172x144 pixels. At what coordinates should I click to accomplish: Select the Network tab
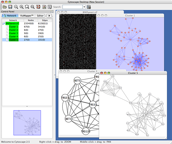tap(10, 16)
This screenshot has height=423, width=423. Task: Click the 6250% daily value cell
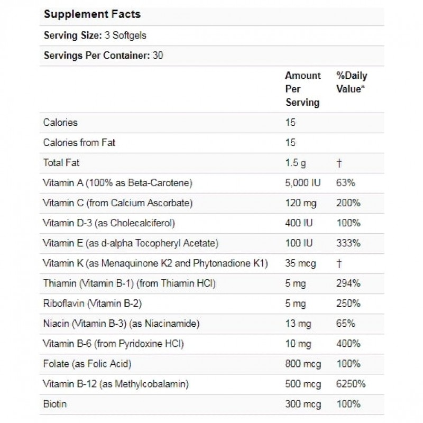pos(351,384)
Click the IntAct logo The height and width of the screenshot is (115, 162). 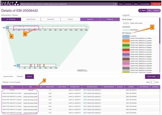[x=9, y=4]

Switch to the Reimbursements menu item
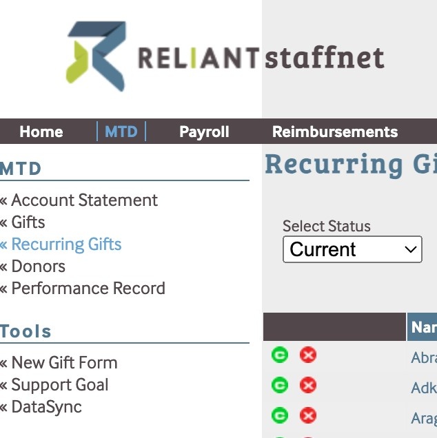pyautogui.click(x=335, y=132)
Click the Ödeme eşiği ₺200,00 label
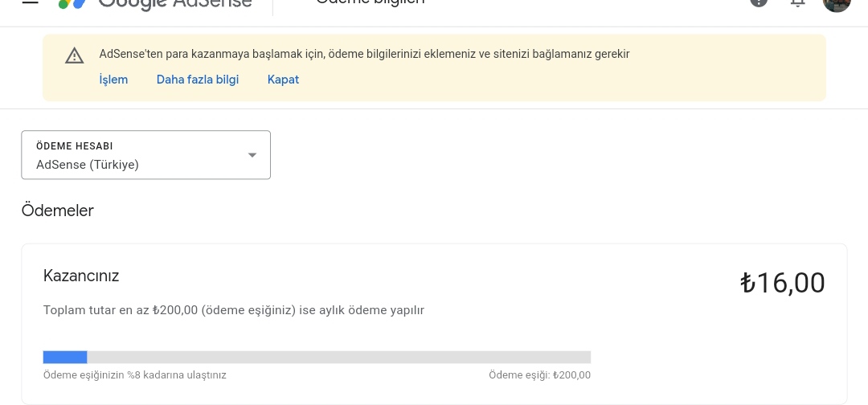This screenshot has height=405, width=868. coord(540,375)
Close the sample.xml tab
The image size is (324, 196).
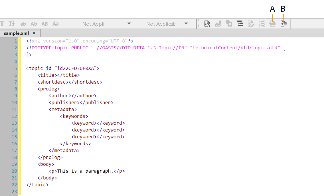[x=34, y=33]
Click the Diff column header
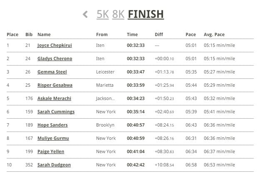The height and width of the screenshot is (178, 268). pos(159,34)
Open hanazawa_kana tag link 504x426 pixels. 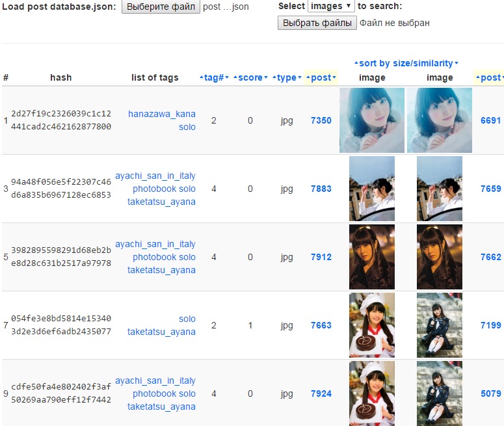[162, 114]
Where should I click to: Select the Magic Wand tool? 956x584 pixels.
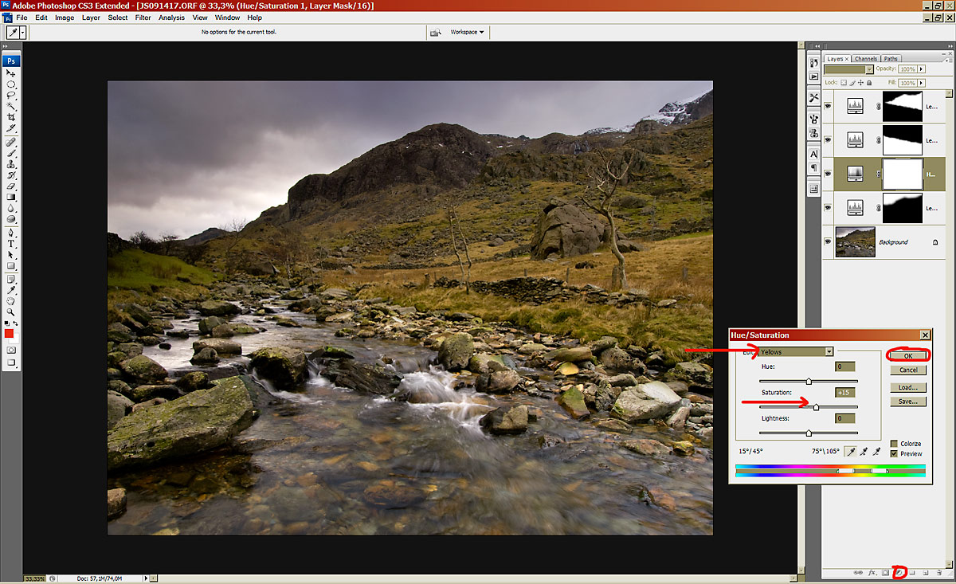(11, 106)
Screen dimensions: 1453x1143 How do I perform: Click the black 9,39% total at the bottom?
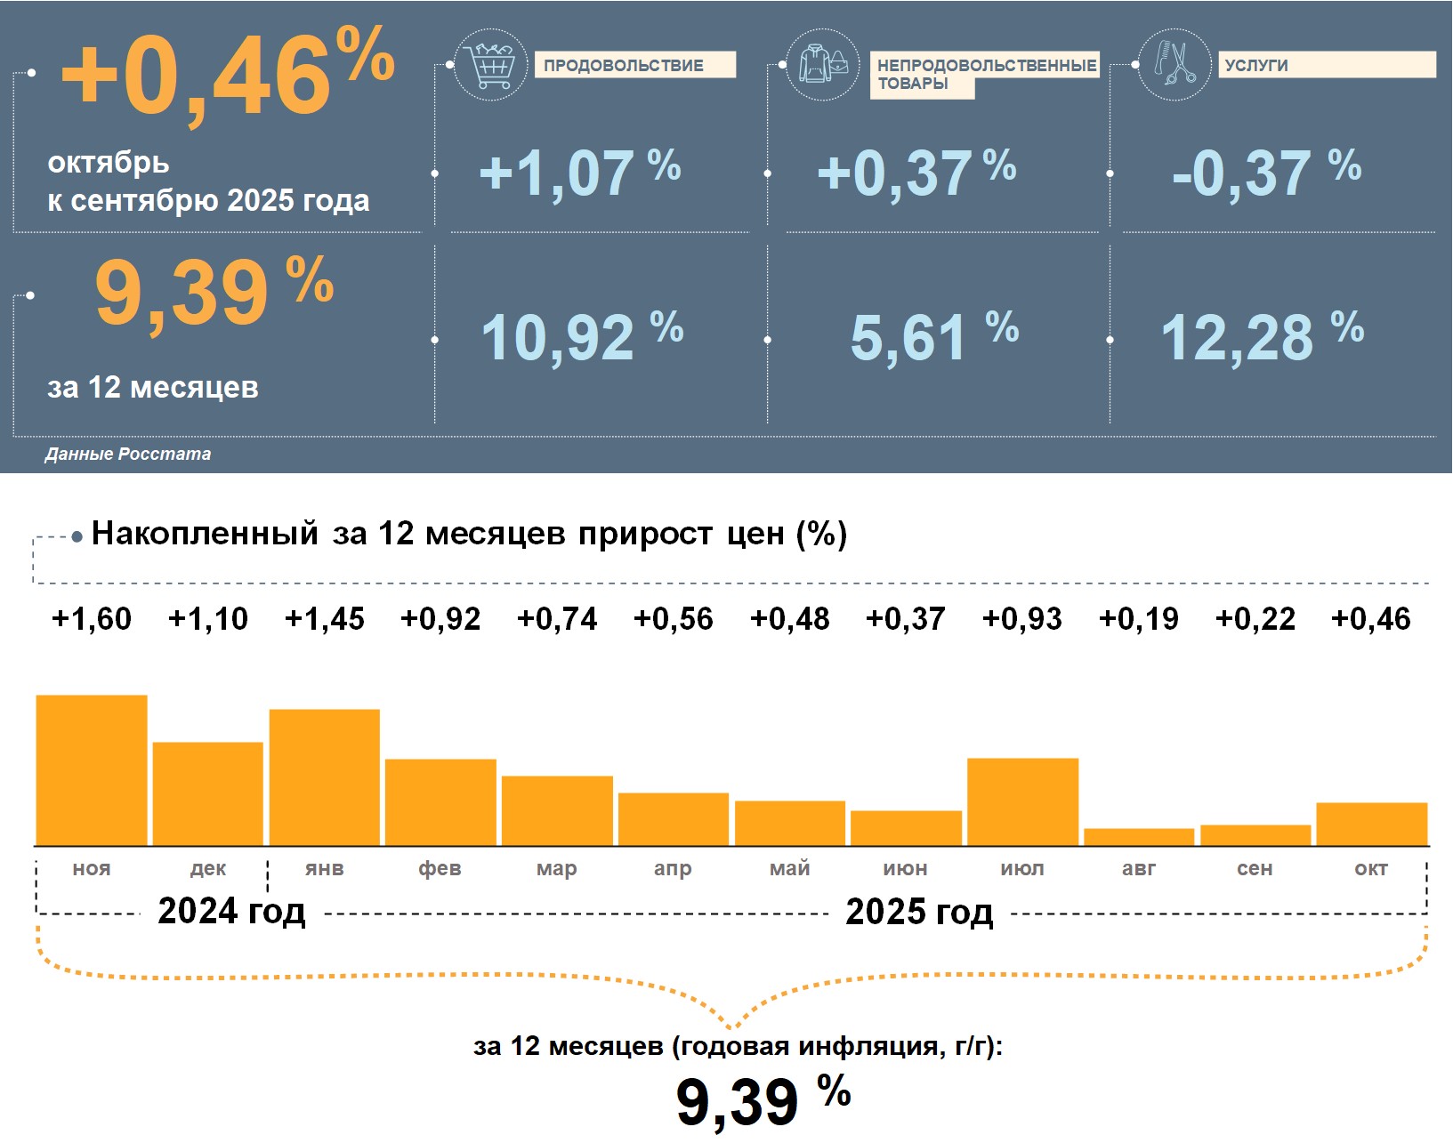(x=763, y=1101)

● ● ● ●

▶ _Problem details_
Please copy exactly the lines from the one containing "Where should I" through the last line of the records above, both included, and leave out any pictures.

▶ _Reply to the exercise_
Where should I click to: Select the Magic Wand tool? 956x584 pixels.
(11, 106)
Screen dimensions: 1453x1143 How do I perform: Click the black 9,39% total at the bottom?
(x=763, y=1101)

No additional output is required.